Here is a fairly recent bestseller that I was excited about reading when I first started, enough that I have recommended it to a number of other people, including my son, only to close the book for good on page 171, when I lost interest of the phony and contrived ideas that the author portrays.

There is also a web site the author publishes you may want to check out.

Yes, there may be people that can get away with doing very well producing very little, exploiting the system of business we have, the fabric of our society and the rules by which it plays. It can work for some people, but just like a Ponzi scheme, it does not hold up for the masses and has to collapse. For me, it collapsed on page 171.

Make no mistake, the book is chock full of good ideas about time management, the entrepreneurial spirit, how to get things done, how to be successful, how to make money, all with minimal effort. So from that point of view it’s worth reading.

But I asked myself if I would be interested in meeting the author, and I decided I wasn’t. I think he is a person  that cuts corners and takes shortcuts. I would have a hard time respecting a marathon runner who, when nobody is looking, cuts across the brush in a hairpin curve to make the route just a bit shorter. In the same vein, I have trouble with Ferriss and some of the advice he gives.
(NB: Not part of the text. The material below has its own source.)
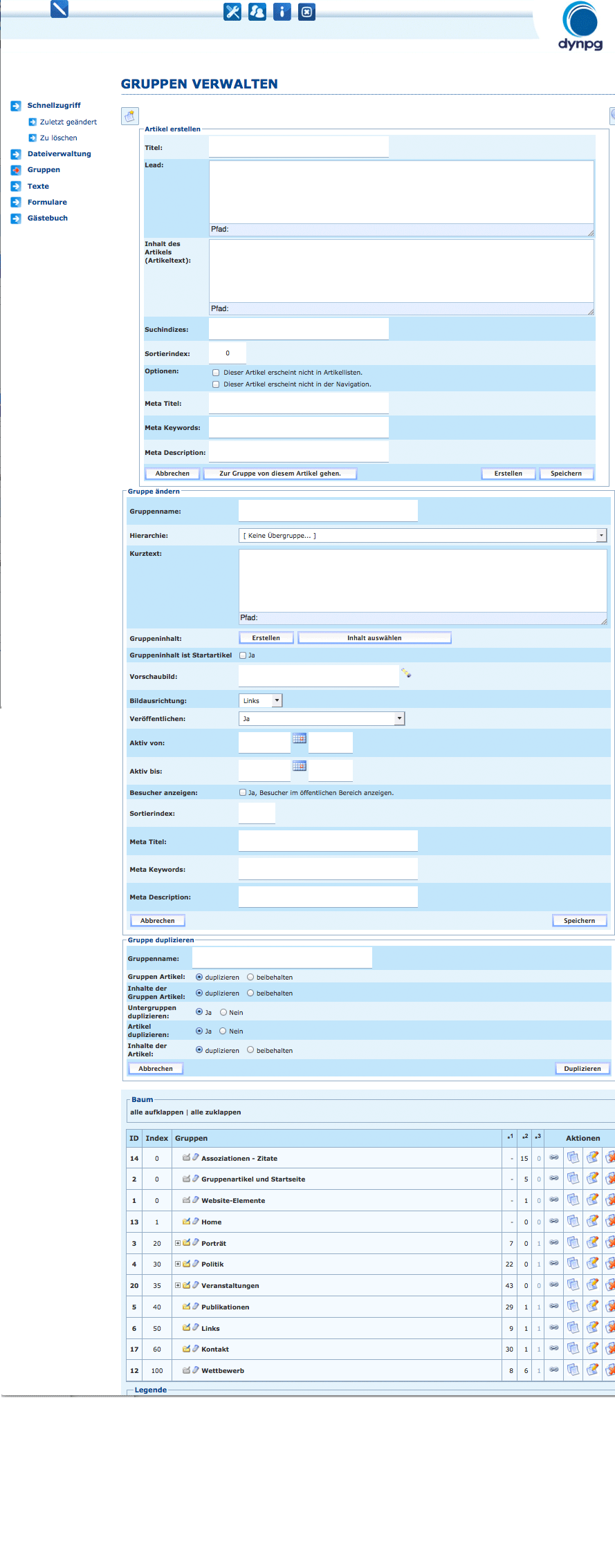615x1568 pixels.
Task: Open the Bildausrichtung dropdown
Action: tap(260, 700)

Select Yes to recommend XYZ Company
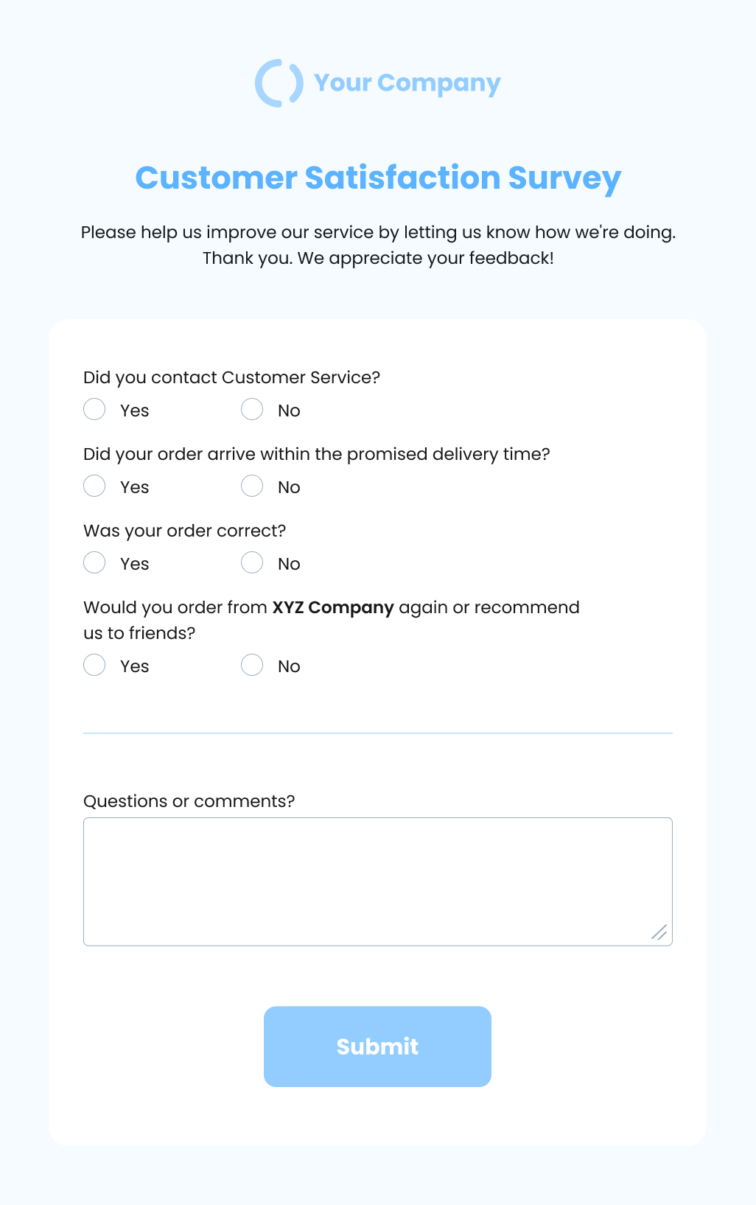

What bothers me is that he really does not produce any value. He shows you how to move around value to make it larger. There are many people like that, but if everyone in the world were to move around value, there would be no goods to buy or sell, and no food to eat. Somebody has to build, invent,  invest, lead and – yes – work hard.

I am a worker, not a mover-arounder.

Go read The 4-Hour Workweek and decide what you are.